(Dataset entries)
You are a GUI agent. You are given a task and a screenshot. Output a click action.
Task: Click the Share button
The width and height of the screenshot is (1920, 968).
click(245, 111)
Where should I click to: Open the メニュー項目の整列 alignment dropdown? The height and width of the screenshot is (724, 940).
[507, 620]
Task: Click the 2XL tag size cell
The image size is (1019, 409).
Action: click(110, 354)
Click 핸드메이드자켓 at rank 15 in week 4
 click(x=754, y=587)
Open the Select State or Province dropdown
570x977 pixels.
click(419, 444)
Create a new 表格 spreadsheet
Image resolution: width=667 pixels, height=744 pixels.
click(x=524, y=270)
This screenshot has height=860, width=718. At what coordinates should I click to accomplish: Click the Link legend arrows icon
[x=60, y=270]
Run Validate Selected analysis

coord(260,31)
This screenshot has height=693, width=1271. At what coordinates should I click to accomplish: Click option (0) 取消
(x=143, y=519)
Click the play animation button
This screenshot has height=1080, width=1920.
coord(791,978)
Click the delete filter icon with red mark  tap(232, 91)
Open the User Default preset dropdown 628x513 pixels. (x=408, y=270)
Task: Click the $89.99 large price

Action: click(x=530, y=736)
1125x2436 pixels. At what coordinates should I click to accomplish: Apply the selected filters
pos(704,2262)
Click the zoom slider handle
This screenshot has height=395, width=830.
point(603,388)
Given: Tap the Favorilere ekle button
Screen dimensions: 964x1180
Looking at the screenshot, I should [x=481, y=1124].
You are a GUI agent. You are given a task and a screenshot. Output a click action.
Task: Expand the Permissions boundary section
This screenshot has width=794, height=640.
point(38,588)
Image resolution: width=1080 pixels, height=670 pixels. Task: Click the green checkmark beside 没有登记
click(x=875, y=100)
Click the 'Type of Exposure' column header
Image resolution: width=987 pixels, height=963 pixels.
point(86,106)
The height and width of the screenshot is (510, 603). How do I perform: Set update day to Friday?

__Goal of the exercise__: Can you print the rows word for word, starting at the first one and ending with the line that contains "coord(260,31)", including that line?

__Written response__:
You are a GUI agent. You are given a task and a screenshot. Output a click action.
Task: Click the Share button
The width and height of the screenshot is (1920, 968).
click(245, 111)
Where should I click to: Open the メニュー項目の整列 alignment dropdown? The height and width of the screenshot is (724, 940).
[507, 620]
Task: Click the 2XL tag size cell
The image size is (1019, 409).
Action: click(110, 354)
Click 핸드메이드자켓 at rank 15 in week 4
 click(x=754, y=587)
Open the Select State or Province dropdown
570x977 pixels.
click(419, 444)
Create a new 表格 spreadsheet
Image resolution: width=667 pixels, height=744 pixels.
click(x=524, y=270)
This screenshot has height=860, width=718. At what coordinates should I click to accomplish: Click the Link legend arrows icon
[x=60, y=270]
Run Validate Selected analysis

coord(260,31)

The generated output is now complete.